Rendeiro utilizado como moradas dos postos diplomáticos. “É inequívoco que uma representação consular ou uma embaixada não são lugares de constituição livre e fruição pelos cidadãos, sendo portero desprovido de razoabilidade que o arguido asindica como o seu paradeiro”, lê-se no despacho do Tribunal Judicial da Comarca de Lisboa , que exige a sua presença em audiência a 1 de outubro. Mas Rendeiro já estava, na altura, em paradeiro incerto.
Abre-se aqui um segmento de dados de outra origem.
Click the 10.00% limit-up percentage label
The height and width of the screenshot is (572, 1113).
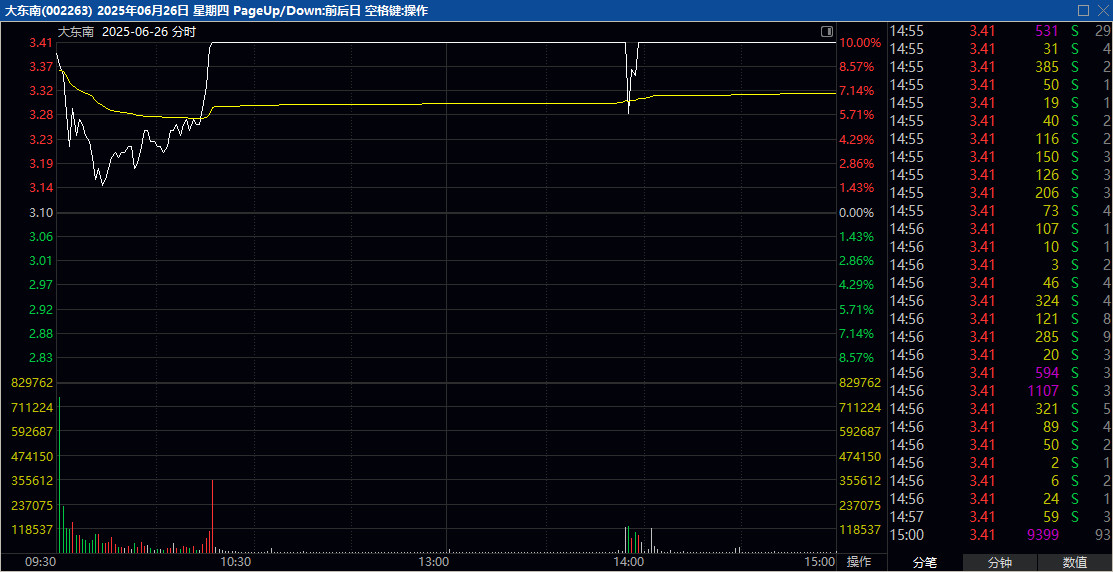(x=860, y=43)
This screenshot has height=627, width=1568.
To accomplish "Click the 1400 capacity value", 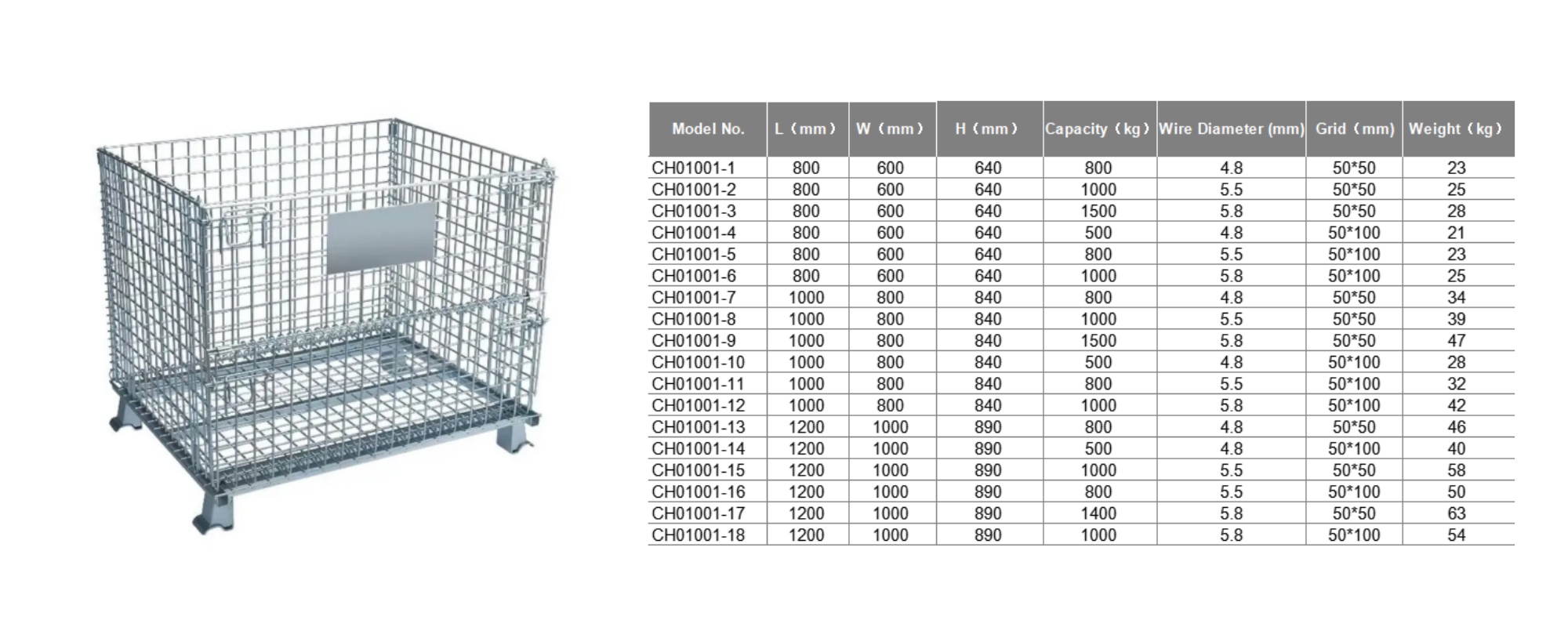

Aos 28 de setembro, já condenado a prisão de setembro, anunciou que não voltaria a Portugal. “Legítima defesa”, argumentou. O plano de vôo seria capaz de inspirar os melhores argumentistas, ate porque se terá socorrido de passaportes falsos e de contas offshore para tentar não deixar rasto: de Londres para Doha, no Qatar, de jato privado. E depois, daí, ate in Africa do Sul, onde circulou por várias cidades ate ser detido, em pijama, num hotel de luxo, a 10 de dezembro. A vida real, com Rendeiro, parece superar os filmes. O final, a morte na prisão, a contrastar com todo o luxo da narrativa.

Leave a Comment

Your email address will not be published.